This Blog post contains Details on the background of Auditing Application.
Introduction:
Below are some basics of the auditing application and the CMC> Auditing page details.
- Only one CMS will write audit events to the Audit database. This is called the Auditor – the current auditor can be seen in CMC -> Auditing (see below)
- A BO server that is generating the events is an Auditee – all other BO servers are Auditee's
- A CMS which is an auditor is both the auditor and an Auditee
- Just in case the CMS which is stopped/ down or loses connection to the Audit database, another CMS will take over the auditor role.
- To check which CMS in a BI cluster is an auditor, we can check the details from the CMC -> Auditing Page
- The Audit database connection information, retention period and types of event to be audited, plus extra required detail – such as SQL statements for report refresh – is defined in the CMC->Auditing page
- Based on the events which have been selected, the servers responsible for that event capture the events in the form of .txt file in the Auditing directory on their local machine.
- By default the path for Auditing directory, where intermediate auditing files are stored, would be: C:\Program Files (x86)\SAP BusinessObjects\SAP BusinessObjects Enterprise XI 4.0\Auditing.
Naming Convention:
- The naming convention is the form of: audit<EncodedServerName><Event_ID> (in hexadecimal form).
- Therefore all files created by the same BO server will always start with the same set of characters. Below is an example of file name generated by auditing (Note that the first 5 files all start with the same string so they are generated by the same BI server).
Workflow in Detail:
- Each individual server will write its own Auditing information into a temporary file on its local machine (these are what we find in the Auditing folder on each node)
- The Auditor CMS maintains a list of all the registered (running) servers.

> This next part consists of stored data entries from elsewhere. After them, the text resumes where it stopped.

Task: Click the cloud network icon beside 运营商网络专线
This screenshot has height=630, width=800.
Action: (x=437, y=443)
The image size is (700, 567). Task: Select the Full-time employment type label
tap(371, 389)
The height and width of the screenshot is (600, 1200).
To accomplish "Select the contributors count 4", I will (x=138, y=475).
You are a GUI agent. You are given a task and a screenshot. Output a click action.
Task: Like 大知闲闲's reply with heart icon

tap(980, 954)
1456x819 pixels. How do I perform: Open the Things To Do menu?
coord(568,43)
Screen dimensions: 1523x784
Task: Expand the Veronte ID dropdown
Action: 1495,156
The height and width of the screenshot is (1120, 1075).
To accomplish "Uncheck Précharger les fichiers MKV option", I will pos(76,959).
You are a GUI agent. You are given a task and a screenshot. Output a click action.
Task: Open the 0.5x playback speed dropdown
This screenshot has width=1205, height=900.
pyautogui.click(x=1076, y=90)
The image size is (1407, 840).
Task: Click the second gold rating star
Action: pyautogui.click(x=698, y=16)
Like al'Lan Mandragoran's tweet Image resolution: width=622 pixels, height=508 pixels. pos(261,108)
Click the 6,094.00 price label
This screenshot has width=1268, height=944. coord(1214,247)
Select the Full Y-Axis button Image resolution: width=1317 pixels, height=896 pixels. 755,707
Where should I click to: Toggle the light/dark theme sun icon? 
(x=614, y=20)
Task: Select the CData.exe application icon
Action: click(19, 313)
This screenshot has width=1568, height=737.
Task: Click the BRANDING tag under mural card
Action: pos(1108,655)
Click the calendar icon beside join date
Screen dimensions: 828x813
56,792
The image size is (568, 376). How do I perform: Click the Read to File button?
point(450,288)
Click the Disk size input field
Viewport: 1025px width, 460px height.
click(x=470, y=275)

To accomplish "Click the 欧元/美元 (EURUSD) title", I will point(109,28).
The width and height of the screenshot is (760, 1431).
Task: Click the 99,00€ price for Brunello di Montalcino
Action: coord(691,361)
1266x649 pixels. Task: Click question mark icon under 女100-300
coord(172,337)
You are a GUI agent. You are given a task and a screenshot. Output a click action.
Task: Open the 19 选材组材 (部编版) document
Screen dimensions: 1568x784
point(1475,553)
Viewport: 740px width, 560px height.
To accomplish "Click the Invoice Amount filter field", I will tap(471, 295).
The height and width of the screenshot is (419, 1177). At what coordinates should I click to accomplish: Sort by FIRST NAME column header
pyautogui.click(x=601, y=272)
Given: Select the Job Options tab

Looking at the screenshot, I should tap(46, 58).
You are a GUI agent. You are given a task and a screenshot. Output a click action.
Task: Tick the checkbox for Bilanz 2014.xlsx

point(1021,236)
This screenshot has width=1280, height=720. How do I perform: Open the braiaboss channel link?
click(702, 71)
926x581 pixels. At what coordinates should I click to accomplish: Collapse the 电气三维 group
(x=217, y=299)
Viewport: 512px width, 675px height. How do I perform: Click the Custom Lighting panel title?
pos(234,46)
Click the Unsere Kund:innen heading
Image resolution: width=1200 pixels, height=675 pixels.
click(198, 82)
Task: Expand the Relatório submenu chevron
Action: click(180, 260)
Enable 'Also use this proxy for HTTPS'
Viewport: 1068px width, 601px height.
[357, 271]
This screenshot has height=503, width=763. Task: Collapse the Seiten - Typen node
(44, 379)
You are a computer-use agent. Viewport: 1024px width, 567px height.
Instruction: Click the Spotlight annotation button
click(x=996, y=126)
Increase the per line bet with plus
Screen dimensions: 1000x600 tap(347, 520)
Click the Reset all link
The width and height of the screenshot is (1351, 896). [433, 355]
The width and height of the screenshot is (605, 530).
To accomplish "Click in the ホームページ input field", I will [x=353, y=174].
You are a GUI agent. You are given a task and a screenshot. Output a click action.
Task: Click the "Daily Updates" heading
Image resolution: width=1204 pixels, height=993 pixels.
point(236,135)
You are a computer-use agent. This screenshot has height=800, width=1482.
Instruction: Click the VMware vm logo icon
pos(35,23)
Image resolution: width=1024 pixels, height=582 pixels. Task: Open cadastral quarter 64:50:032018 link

- This Auditor CMS sends request to the first registered server in the list: Send me any events that are currently waiting to be written to the Auditing Database.
- The server acknowledges the request and then sends all the audit events and details which need to be written (the Auditee will read back the data in the auditing files it previously wrote in the Auditing folder)
- The Servers for eg: Webi processing server, looks for each event from the .txt files and then sends the details to the CMS in a structured format. All servers will send any event to the CMS using the same ‘standard’ structure.
- Auditor CMS then processes each of the events returned in order.
If the event already exists in the auditing DB, the event is skipped and the auditor moves onto the next event.
The Auditor checks if the object related to the event (e.g. the refresh Webi report or the user that is logging in) still exists in the CMS repository (or it’s been deleted already).
If the object if found in the CMS repository, the data is used to turn the CUID of the object (which is all that is stored when the audit event is written to the Auditing folder) into the real object name and folder path within BO.